Elayne continued along the hallway, hoping they would go about their business, but Merilille fell in beside Birgitte. The Gray should have taken primacy among the three, but she had developed a tendency to wait for someone to tell her what to do, and she shifted over without a word when Sareitha politely asked Birgitte to give her room. The sisters were unfailingly courteous to Elayne’s Warder when she was acting as Captain-General. It was Birgitte as Warder they tried to ignore. Aviendha received no such civility from Careane, who elbowed in between her and Elayne. Anyone not trained in the White Tower was a wilder by definition, and Careane despised wilders. Aviendha pursed her lips though she did not draw her belt knife or even suggest that she might, for which Elayne was grateful. Her first-sister could be… precipitate, at times. On second thought, she would have forgiven a little hasti­ness from Aviendha right then. Custom forbade rudeness toward another Aes Sedai under any circumstances, but Aviendha could have growled threats and waved her knife to her heart’s content. That might have been enough to make the threesome leave, even if in a tizzy. Careane did not seem to notice the cool green gaze mark­ing her.

“I told Merilille and Sareitha it was nothing we could do any­thing about,” she said calmly. “But shouldn’t we be ready to flee if it comes closer? There’s no shame flying from that. Even linked, we would be moths fighting a forest fire. Vandene wouldn’t bother to listen.”

“We really should make some sort of preparations, Elayne,” Sareitha murmured absently, as if making lists in her head. “It’s when you don’t make plans that you wish you had. There are a number of volumes in the library here that mustn’t be left behind. I believe several can’t be found in the Tower library.”

“Yes.” Merilille’s voice was breathless, and as anxious as her large dark eyes. “Yes, we really should be ready to go. Perhaps… Perhaps we should not wait. Surely going from necessity would not violate our agreement. I am sure it would not.” Only Birgitte as much as glanced at her, but she flinched.

“If we do go,” Careane said as if Merilille had not spoken, “we’ll have to take all of the Kin with us. Allow them to scatter, and the Light only knows what they’ll do or when we will ever catch them again, especially now that some have learned to Travel.” There was no bitterness in her voice, though only Elayne among the sisters in the palace could Travel. It seemed to make a difference to Careane that the Kinswomen had begun in the White Tower, even if most had been put out and a few had run away. She had identified no fewer than four of them herself, including one runaway. At least they were not wilders.

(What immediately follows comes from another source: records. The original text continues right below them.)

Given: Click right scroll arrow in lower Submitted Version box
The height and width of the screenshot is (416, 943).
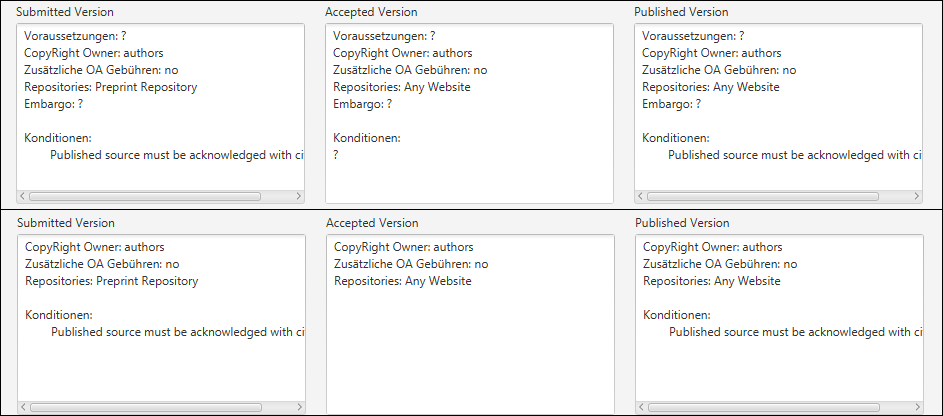Looking at the screenshot, I should pos(298,408).
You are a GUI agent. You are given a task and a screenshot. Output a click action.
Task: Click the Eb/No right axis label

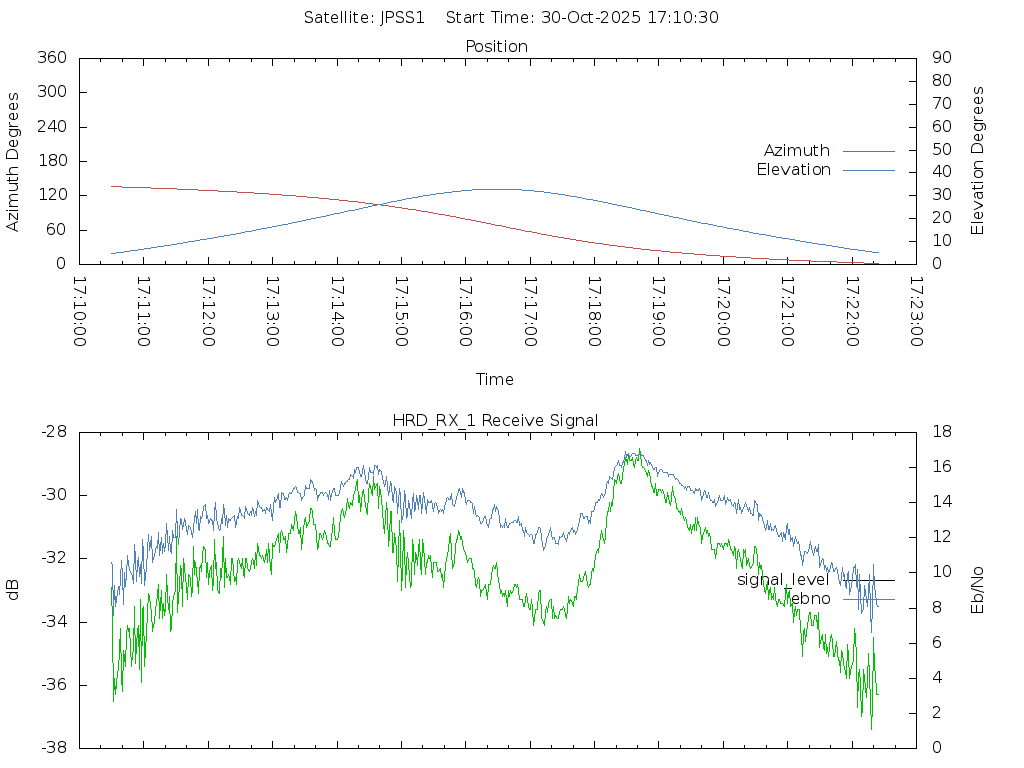pos(978,590)
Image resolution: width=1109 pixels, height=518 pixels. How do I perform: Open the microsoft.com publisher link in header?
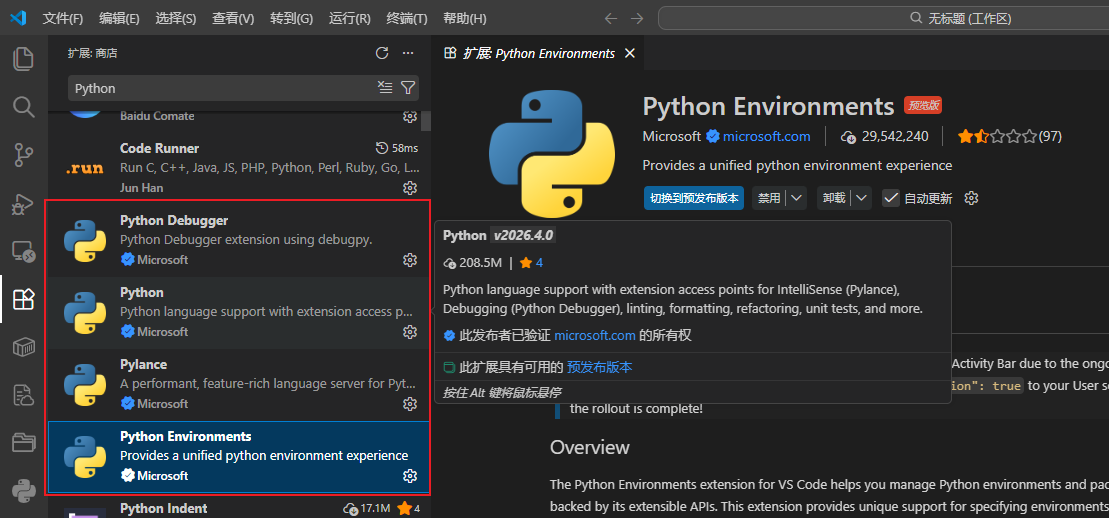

Sareitha’s mouth tightened, though. It weighed on her that several Kinswomen could weave gateways, and she had very differ­ent notions of the Kin. Normally, she limited her objections to the occasional frown or disparaging grimace, since Elayne had made her own views clear, but the stress of the morning seemed to have loosened her tongue. “We do indeed need to take them with us,” she said in a cutting tone, “else they’ll all be claiming to be Aes Sedai as soon as they’re out of our sight. Any woman who main­tains she was put out of the Tower over three hundred years ago will claim anything! They need to be kept under a close watch, if you ask me, instead of going about as they please, most especially those who can Travel. They may have gone where you told them and come back so far, Elayne, but how long before one of them doesn’t return? Mark my words, once one of them escapes, others will follow, and we will have a mess on our hands we’ll never clean up.”